◆ STORED ROWS:
_ _ _ _ _ _ _
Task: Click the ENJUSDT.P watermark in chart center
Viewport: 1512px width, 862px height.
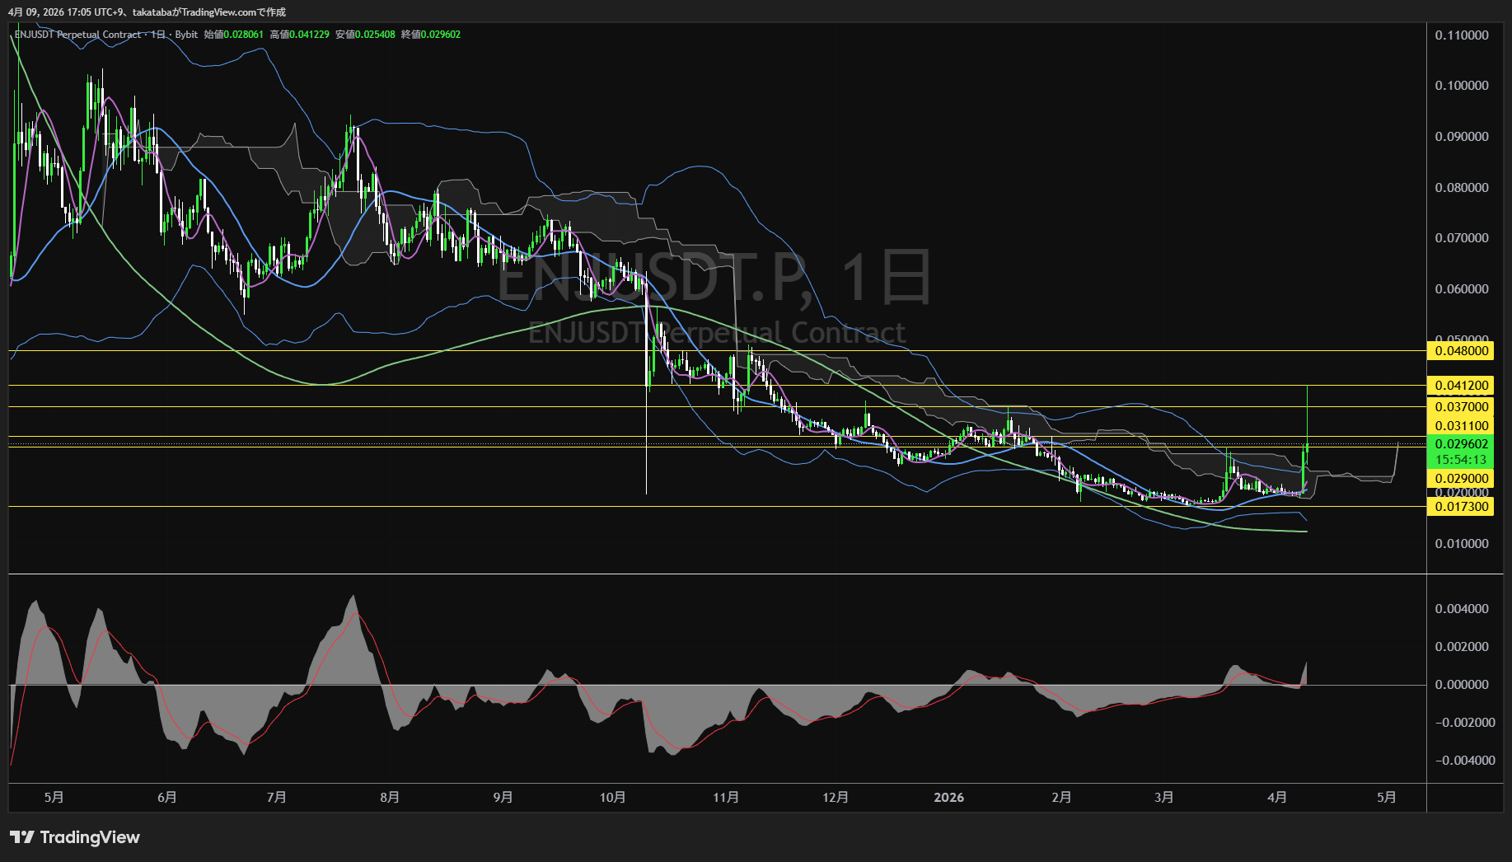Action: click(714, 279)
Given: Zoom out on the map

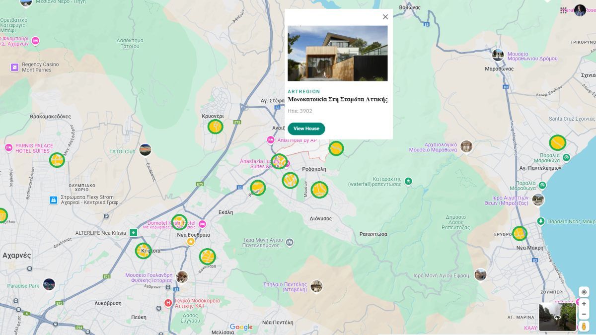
_ _ _ _ _ _ _
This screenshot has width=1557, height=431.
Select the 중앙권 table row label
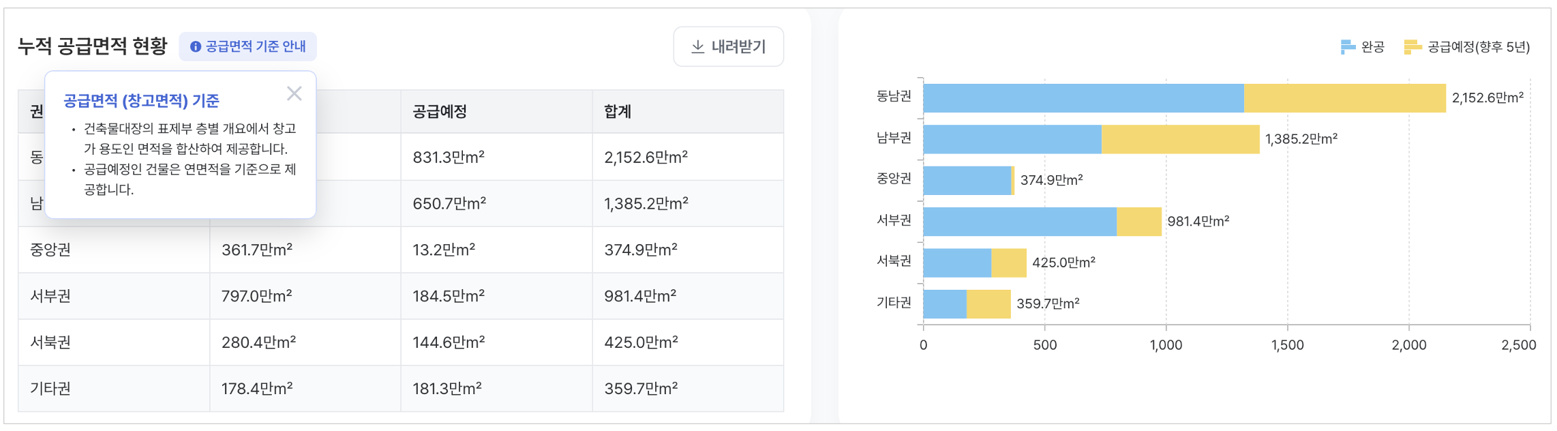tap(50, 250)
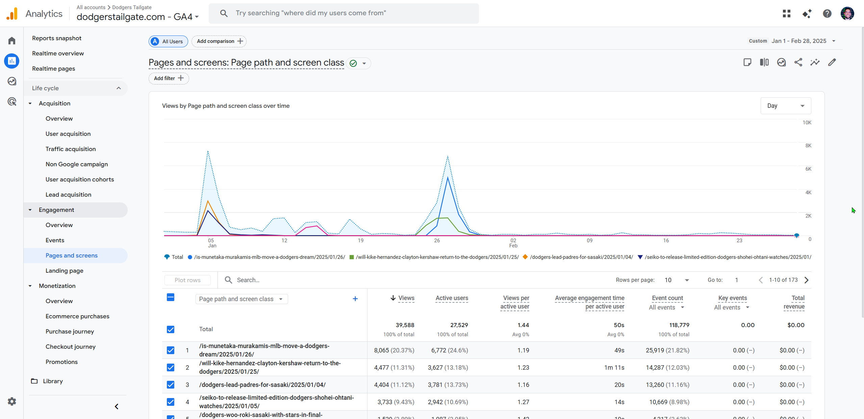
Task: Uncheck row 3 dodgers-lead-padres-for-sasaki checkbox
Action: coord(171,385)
_ _ _ _ _ _ _
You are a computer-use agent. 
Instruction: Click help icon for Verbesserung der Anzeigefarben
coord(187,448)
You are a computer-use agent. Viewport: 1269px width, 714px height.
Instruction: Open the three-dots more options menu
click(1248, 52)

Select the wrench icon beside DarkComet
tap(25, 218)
_ _ _ _ _ _ _
Render the rows from the line containing "Task: Click the" through the line containing "Given: Zoom out on the map", both ends included, as a JSON list of strings with one string per line and no blank lines. Leave the pictures out.

◆ OUTPUT FOR THIS EXERCISE:
[
  "Task: Click the ENJUSDT.P watermark in chart center",
  "Viewport: 1512px width, 862px height.",
  "Action: click(714, 279)",
  "Given: Zoom out on the map"
]